Problem statement
Copy the records exactly, every one of them.

Data for processing

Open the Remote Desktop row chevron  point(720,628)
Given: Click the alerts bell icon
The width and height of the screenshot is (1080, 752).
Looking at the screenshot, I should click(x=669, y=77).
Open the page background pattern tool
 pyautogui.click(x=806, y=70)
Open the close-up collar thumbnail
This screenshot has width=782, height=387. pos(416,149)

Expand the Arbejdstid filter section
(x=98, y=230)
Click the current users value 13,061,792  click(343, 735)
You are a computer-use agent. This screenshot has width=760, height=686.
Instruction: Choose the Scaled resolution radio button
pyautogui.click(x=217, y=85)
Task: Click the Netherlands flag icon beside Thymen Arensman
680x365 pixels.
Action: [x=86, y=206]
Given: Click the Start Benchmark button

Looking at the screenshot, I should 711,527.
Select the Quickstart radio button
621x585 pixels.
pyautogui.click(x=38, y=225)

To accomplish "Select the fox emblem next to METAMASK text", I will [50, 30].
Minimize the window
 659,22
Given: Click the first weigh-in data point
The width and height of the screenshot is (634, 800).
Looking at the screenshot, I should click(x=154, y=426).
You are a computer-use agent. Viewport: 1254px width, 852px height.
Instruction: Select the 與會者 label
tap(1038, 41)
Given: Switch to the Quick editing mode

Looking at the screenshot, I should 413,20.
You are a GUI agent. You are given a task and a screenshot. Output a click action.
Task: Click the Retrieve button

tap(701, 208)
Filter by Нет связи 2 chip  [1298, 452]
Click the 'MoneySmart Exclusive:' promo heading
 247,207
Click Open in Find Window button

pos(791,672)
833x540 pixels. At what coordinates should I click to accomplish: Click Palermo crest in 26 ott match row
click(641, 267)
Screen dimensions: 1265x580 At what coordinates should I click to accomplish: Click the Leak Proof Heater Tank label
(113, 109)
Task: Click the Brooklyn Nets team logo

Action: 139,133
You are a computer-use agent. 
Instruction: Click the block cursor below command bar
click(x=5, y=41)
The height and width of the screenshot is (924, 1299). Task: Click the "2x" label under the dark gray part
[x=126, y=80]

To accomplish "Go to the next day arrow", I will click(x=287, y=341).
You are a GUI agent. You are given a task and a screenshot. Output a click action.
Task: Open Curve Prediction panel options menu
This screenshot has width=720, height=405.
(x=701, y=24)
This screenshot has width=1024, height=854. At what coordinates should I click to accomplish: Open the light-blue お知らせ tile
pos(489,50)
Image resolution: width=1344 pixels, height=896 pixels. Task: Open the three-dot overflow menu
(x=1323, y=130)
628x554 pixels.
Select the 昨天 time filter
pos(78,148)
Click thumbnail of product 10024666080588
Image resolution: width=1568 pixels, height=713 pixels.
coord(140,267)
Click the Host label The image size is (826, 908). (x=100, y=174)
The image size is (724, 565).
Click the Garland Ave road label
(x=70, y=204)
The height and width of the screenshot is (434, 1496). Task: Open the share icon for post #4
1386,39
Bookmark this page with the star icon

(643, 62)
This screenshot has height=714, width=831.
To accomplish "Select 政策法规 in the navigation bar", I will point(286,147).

Answer space
Open the Remote Desktop row chevron  point(720,628)
Given: Click the alerts bell icon
The width and height of the screenshot is (1080, 752).
Looking at the screenshot, I should click(x=669, y=77).
Open the page background pattern tool
 pyautogui.click(x=806, y=70)
Open the close-up collar thumbnail
This screenshot has width=782, height=387. pos(416,149)

Expand the Arbejdstid filter section
(x=98, y=230)
Click the current users value 13,061,792  click(343, 735)
You are a computer-use agent. This screenshot has width=760, height=686.
Instruction: Choose the Scaled resolution radio button
pyautogui.click(x=217, y=85)
Task: Click the Netherlands flag icon beside Thymen Arensman
680x365 pixels.
Action: [x=86, y=206]
Given: Click the Start Benchmark button

Looking at the screenshot, I should 711,527.
Select the Quickstart radio button
621x585 pixels.
pyautogui.click(x=38, y=225)

To accomplish "Select the fox emblem next to METAMASK text", I will [50, 30].
Minimize the window
 659,22
Given: Click the first weigh-in data point
The width and height of the screenshot is (634, 800).
Looking at the screenshot, I should click(x=154, y=426).
You are a computer-use agent. Viewport: 1254px width, 852px height.
Instruction: Select the 與會者 label
tap(1038, 41)
Given: Switch to the Quick editing mode

Looking at the screenshot, I should 413,20.
You are a GUI agent. You are given a task and a screenshot. Output a click action.
Task: Click the Retrieve button

tap(701, 208)
Filter by Нет связи 2 chip  [1298, 452]
Click the 'MoneySmart Exclusive:' promo heading
 247,207
Click Open in Find Window button

pos(791,672)
833x540 pixels. At what coordinates should I click to accomplish: Click Palermo crest in 26 ott match row
click(641, 267)
Screen dimensions: 1265x580 At what coordinates should I click to accomplish: Click the Leak Proof Heater Tank label
(113, 109)
Task: Click the Brooklyn Nets team logo

Action: 139,133
You are a computer-use agent. 
Instruction: Click the block cursor below command bar
click(x=5, y=41)
The height and width of the screenshot is (924, 1299). Task: Click the "2x" label under the dark gray part
[x=126, y=80]

To accomplish "Go to the next day arrow", I will click(x=287, y=341).
You are a GUI agent. You are given a task and a screenshot. Output a click action.
Task: Open Curve Prediction panel options menu
This screenshot has width=720, height=405.
(x=701, y=24)
This screenshot has width=1024, height=854. At what coordinates should I click to accomplish: Open the light-blue お知らせ tile
pos(489,50)
Image resolution: width=1344 pixels, height=896 pixels. Task: Open the three-dot overflow menu
(x=1323, y=130)
628x554 pixels.
Select the 昨天 time filter
pos(78,148)
Click thumbnail of product 10024666080588
Image resolution: width=1568 pixels, height=713 pixels.
coord(140,267)
Click the Host label The image size is (826, 908). (x=100, y=174)
The image size is (724, 565).
Click the Garland Ave road label
(x=70, y=204)
The height and width of the screenshot is (434, 1496). Task: Open the share icon for post #4
1386,39
Bookmark this page with the star icon

(643, 62)
This screenshot has height=714, width=831.
To accomplish "Select 政策法规 in the navigation bar", I will point(286,147).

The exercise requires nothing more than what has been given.